In “Desiderio” gli istinti forse potrebbero contenere lo slancio umano capace di fronteggiano la nullificazione; il poeta scrive: «Come se la morte ci regalasse/ una vita intera di vantaggio». Ad ogni modo, l’Oltre, ovvero tutto ciò che sfugge alla nostra razionalità, è solo pensato, rispetto a cui non possiamo che abbassare le pretese di capire.

Ancora, da dove ha avuto origine la vita? Dal vuoto, dal grande silenzio, dove risiede il «Tutto e niente». E «L’invisibile»? «Lotta per farsi presente». E i sogni che non si ricordano?

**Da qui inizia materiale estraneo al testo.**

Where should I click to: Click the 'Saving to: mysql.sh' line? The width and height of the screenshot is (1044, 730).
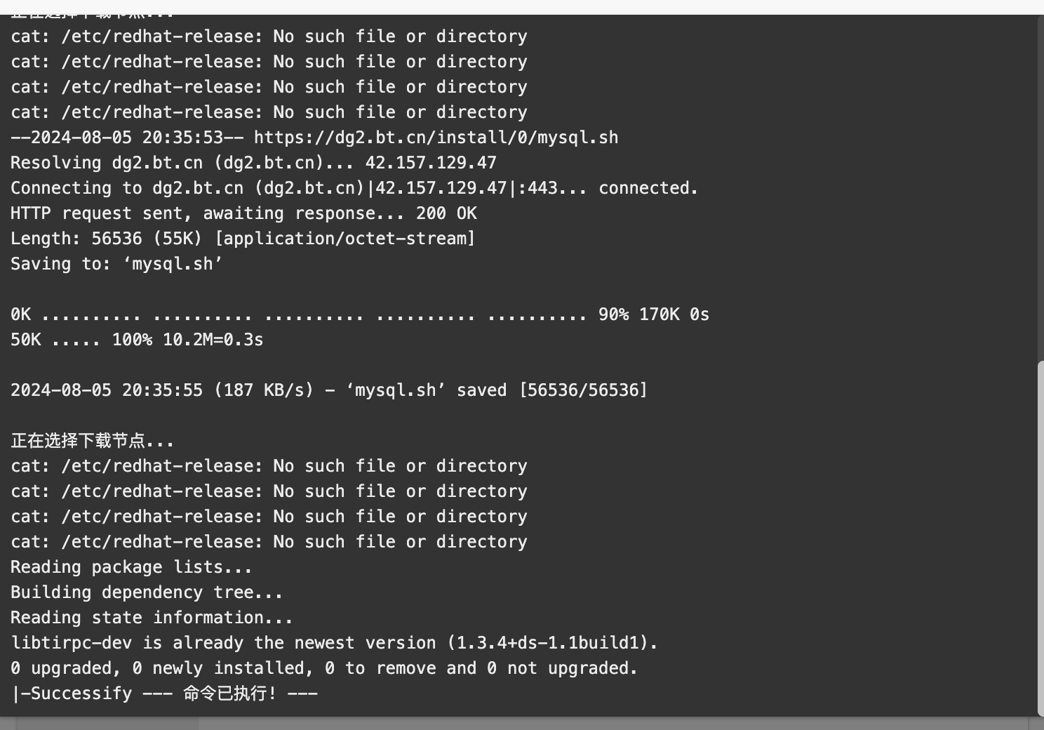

È una domanda drammatica, che potrebbe far pendant con la vita trascorsa di cui non si ha più memoria oppure delle vite che ci hanno preceduto e di cui noi siamo ignari; sicchè la domanda richiama un interrogativo ancora più profondo: chi siamo in questa vita sì breve, nel fluire continuo dell’eternità?

E il fatto che le nubi abbiano il linguaggio segreto rubato agli dèi, tramite il vento, configura una dimensione dell’oltre rispetto al quale l’uomo è spettatore passivo: «Un ermetico messaggio/ lascia il vento al suo passaggio/ diffondendo la notizia segreta/ che le nuvole han rubato agli dèi». Di fronte alla nullità del tempo e alla scintilla della propria realtà non ci rimane che inseguire le ombre con visioni ridotte a «lama di luce».

Già Pascal aveva analizzato lo sgomento dell’uomo, di fronte alla sua finitezza, per la brevità della sua vita rispetto all’eternità, per il presente che finisce ‘inabissato nell’infinita immensità’.

Ed anche Juanrà si misura con l’infinità o col nulla; l’idea dell’eternità lo spinge a porsi il problema della condizione umana, della sua piccolezza che sgomenta se confrontata a qualcosa di incomprensibile e sconfinato. Un sentimento che avvia la ricerca intellettuale a guardare o a presupporre i caratteri dell’oltre, ma qui si ferma, perché vi è la consapevolezza della propria limitatezza che porta a sperdersi nel nulla degli immensi spazi; e la poesia può poco se non portare «ermetici messaggi».